Послышалось согласное бормотание и очередное бульканье хукахи. У Винтер от холода начали стучать зубы, но она стиснула их и продолжала сидеть, скорчившись в темноте, чтобы не упустить ни единого слова. Но вдруг что-то спугнуло людей, она услышала звуки торопливых шагов и ругательское бормотание, потом наступила тишина, и она не могла понять, ушли говорившие или все еще сидят под стеной. Потом раздались шаги, астматическое покашливание и бренчание цепи за закрытым окном, и она догадалась, что это был старый Данде Хан, ночной сторож, обходящий дозором, чье приближение могли услышать люди у стены.

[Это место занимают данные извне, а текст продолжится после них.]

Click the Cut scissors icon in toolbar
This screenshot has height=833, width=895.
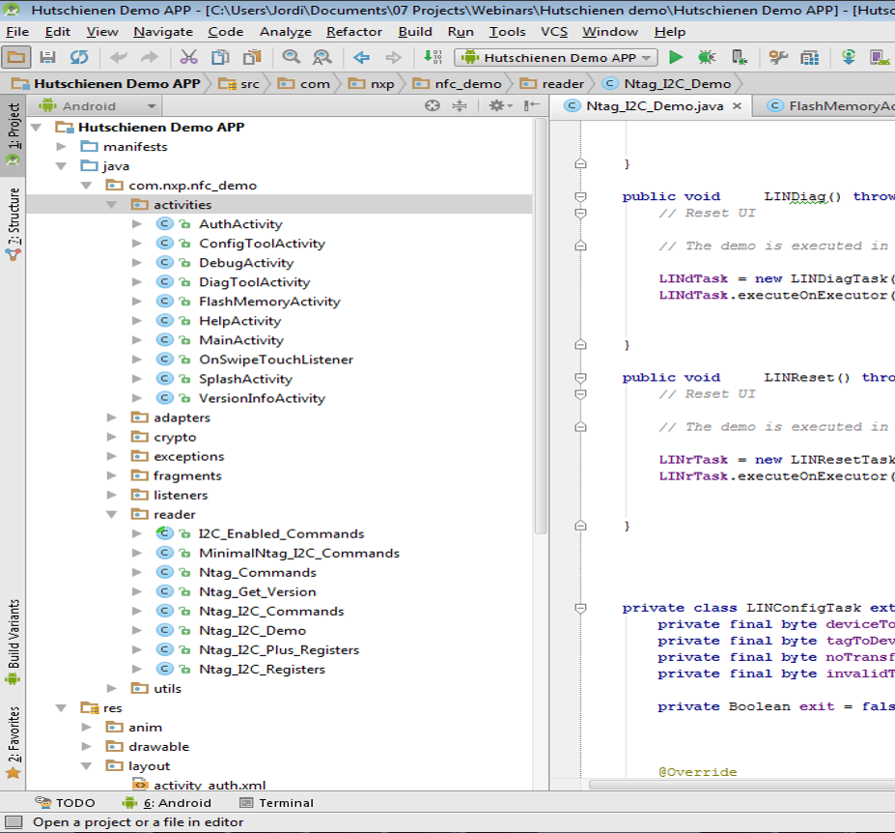(x=189, y=58)
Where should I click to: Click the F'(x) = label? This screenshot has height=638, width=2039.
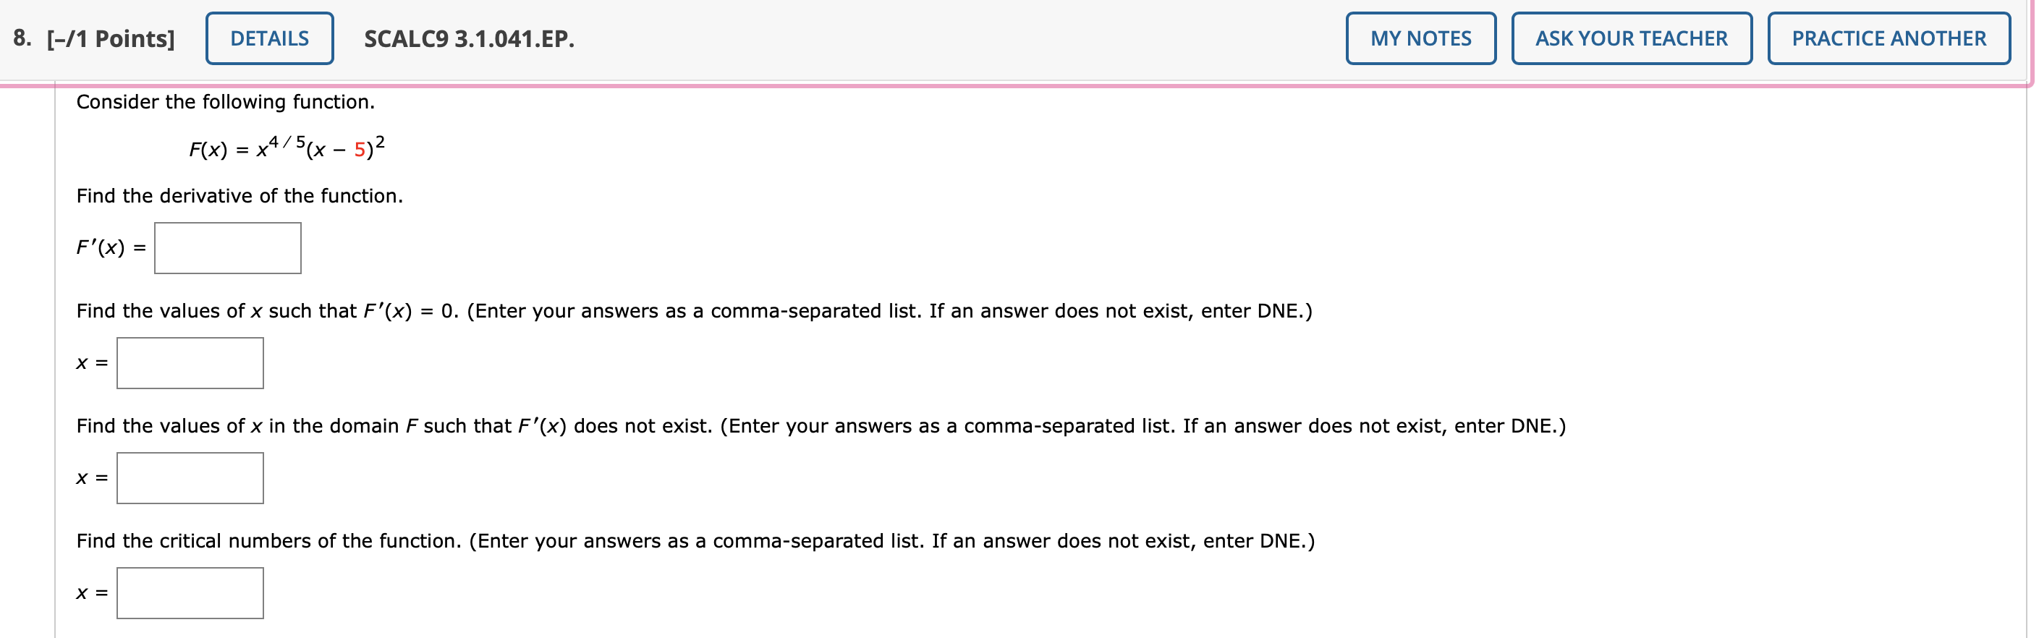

Она прождала еще примерно с четверть часа, кутаясь в шаль и коченея от холода, но больше никаких голосов не услышала, хотя ночь была такая тихая, что она улавливала звук собственного дыхания и поскребывание мыши в углу. Наконец она встала и побрела обратно в кровать, тихо прикрыв за собой дверь в гардеробную. Она забыла о пуховом одеяле и не стала больше спать, но обернулась простынями, села, уперев в колени подбородок, думая и дожидаясь наступления рассвета.

Чанвар… Это деревня к югу от города. Она уже ездила по той дороге, хотя и не часто, потому что первую милю тянулись рисовые поля, полузатопленные водой, и было трудно пробираться через них по узеньким тропкам или по неровному краю ирригационных каналов. За полем лежала на несколько миль открытая пыльная равнина, поросшая деревьями кикар и дхак; грубая, каменистая почва, вся в рытвинах и сухих нуллахах.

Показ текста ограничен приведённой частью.